Just had a family outing that was enough to send me to antidepressants. One sibling in town with spouse and well, let’s just say there are issues. Next my mom has been in a downward spiral since the blood pressure meds were changed, then she had the flu, and then got depressed from being so lethargic during the holidays and her birthday, she was prescribed Zoloft because even though as she said, she “tried to brave it”, she couldn’t. The Zoloft sent her into internal and external shakes while meanwhile, she was working her full-time job.

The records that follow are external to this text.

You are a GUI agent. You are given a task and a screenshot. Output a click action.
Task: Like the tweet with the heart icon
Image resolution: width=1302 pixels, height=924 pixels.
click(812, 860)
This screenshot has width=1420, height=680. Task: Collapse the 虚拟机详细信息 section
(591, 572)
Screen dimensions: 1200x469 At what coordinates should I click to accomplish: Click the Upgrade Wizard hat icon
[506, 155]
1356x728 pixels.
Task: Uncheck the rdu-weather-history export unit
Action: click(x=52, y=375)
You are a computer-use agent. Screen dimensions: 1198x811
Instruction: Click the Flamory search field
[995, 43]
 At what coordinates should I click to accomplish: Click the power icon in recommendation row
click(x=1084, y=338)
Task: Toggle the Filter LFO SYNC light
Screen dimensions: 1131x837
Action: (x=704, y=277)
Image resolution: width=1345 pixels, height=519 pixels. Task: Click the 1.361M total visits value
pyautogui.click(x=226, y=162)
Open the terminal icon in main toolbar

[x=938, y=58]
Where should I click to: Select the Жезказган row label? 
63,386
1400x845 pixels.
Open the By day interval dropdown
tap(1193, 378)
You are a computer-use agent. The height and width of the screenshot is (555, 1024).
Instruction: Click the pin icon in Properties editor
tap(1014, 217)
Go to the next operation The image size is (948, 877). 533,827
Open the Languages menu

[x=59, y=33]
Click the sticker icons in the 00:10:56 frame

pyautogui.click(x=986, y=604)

So today, my brother in law took her to the doctor and he said to get off the Zoloft immediately.
Between my sister’s RSDS, her husband’s second back operation (not to mention his encyclopedic memory of all things disease and drug), and my mother trying to contend with physiological and psychological setbacks – that would have been enough – but then an old friend of the family who is a psychiatrist and my mother’s boss stopped in as well – before you know it everyone was hanging out eating the Chinese food my mother’s landlord Lee sent over – she also owns a Chinese restaurant – all five had cigarettes dangling from their mouths choking up the living room till my eyes were burning – in the midst of all this an SOS phone call from a girlfriend with two problems, one about a man, and one about a job opportunity.
I called G on the way home and told her I almost high dived off the balcony into the bricks because what lingers is this feeling of quiet desperation that seemed to permeate the air there. It’s downright frightening.